Studies from world-leading universities like Harvard, MIT, and Wharton are finding that people using AI finish more tasks (+12.2% more on average), faster (+25.1%) to a higher level of quality (+40%) (Dell’Acqua et al, 2023). As advanced AI systems like ChatGPT become increasingly pervasive, university leaders around the world face complex decisions on effectively leveraging these technologies while upholding academic integrity.
Rather than banning AI, RMIT University has committed to critically evaluating and embracing its potential educational benefits. According to RMIT Deputy Vice-Chancellor Education Professor Sherman Young, “AI will be an integral part of our future life and work. We need to teach our students how to use AI critically, ethically and appropriately, just as we’ve taught them how to use other technologies to work more efficiently and effectively”.
The University has developed its own in-house AI (Val – short for Virtual Assistant for Learning) in partnership with Microsoft and currently available for staff use in RMIT-related work, research, learning and teaching. It has hosted international speakers, convened international collaborations between Vietnam and Australia, and actively innovated in this exciting new space in higher education.

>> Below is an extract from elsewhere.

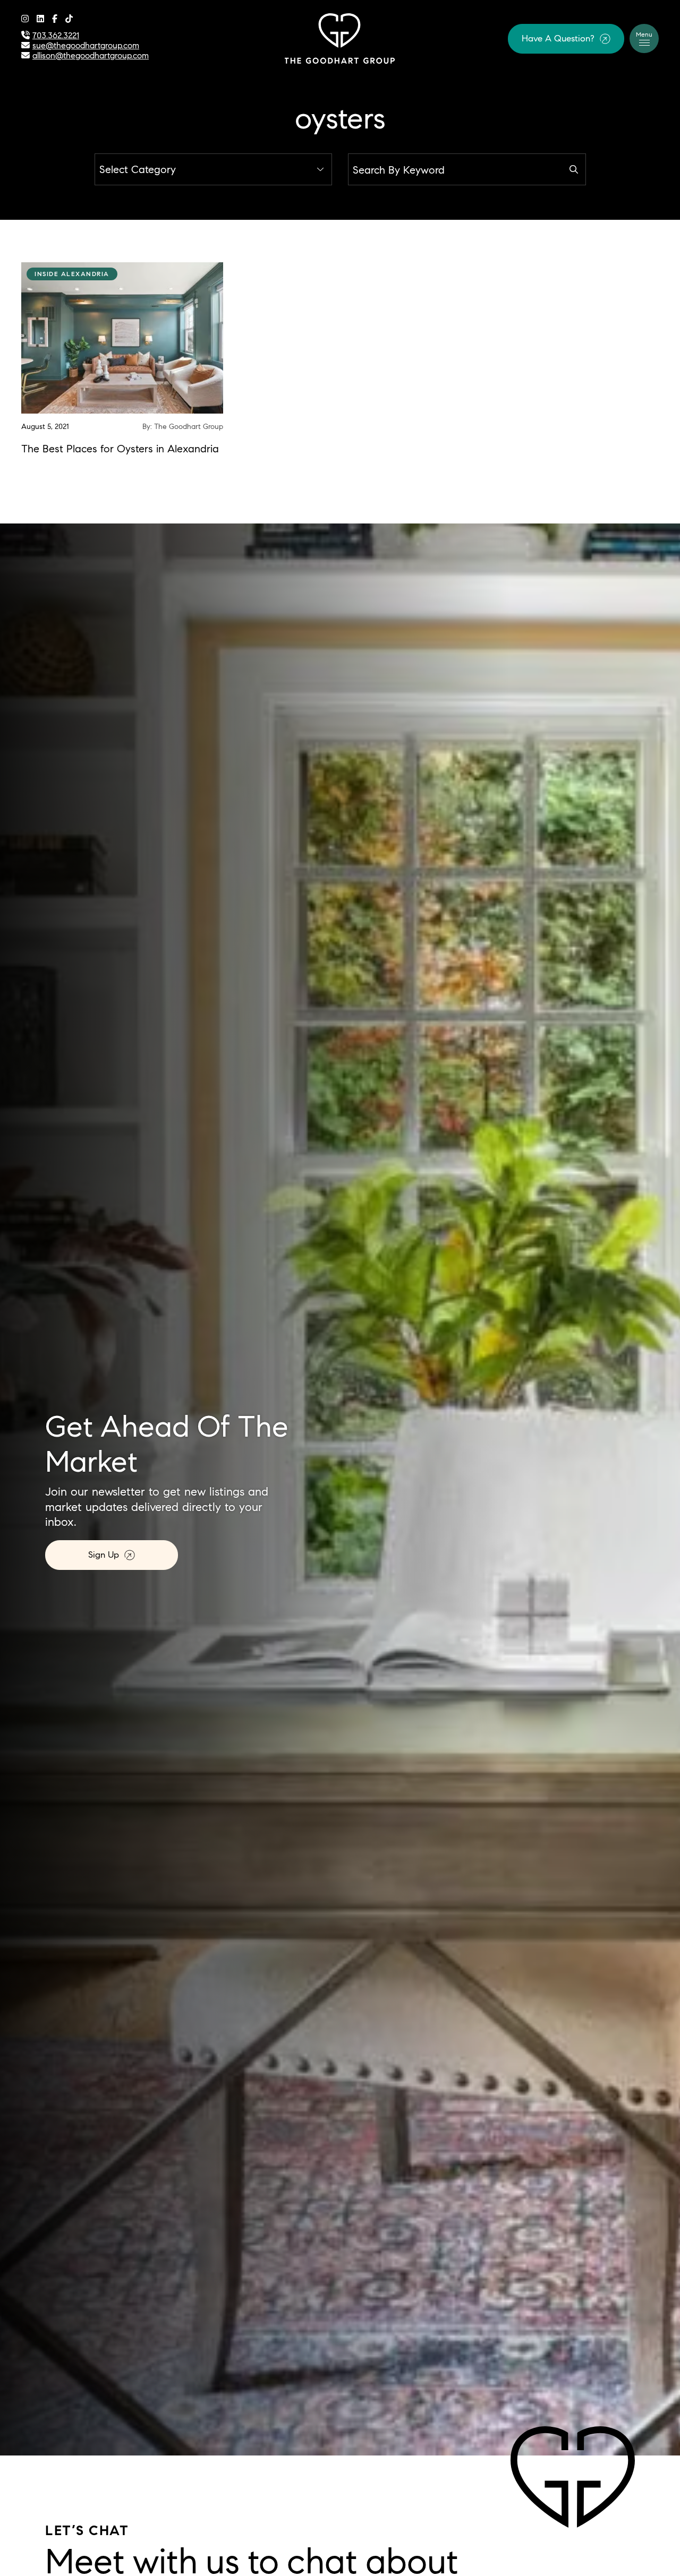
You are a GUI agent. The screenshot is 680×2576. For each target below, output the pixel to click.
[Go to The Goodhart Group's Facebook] (54, 18)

Harnessing AI starts with curriculum design
RMIT has adopted a pragmatic, evolutionary approach to implement AI, with educators across the university spearheading varied innovative efforts to experiment with and integrate AI’s enormous opportunities. Some of these innovations were recently showcased by staff from RMIT campuses in both Australia and Vietnam.
In curriculum development, learning designers at RMIT Vietnam have extensively used generative AI to craft narratives and analogies to explain concepts, as well as generate examples, scenarios and activities for classes.
A combination of AI and gamification can also help facilitate engagement, as Dr Santiago Velasquez, Assistant Program Manager of RMIT Vietnam’s MBA program has successfully piloted. Dr Velasquez has used AI to create detailed, fictional, and interactive personas that students can roleplay with for design thinking exercises. He noted that the enhanced realism of engaging with an AI leads to increased student engagement and outcomes, enabling students to perform high-quality research compared to traditional roleplays.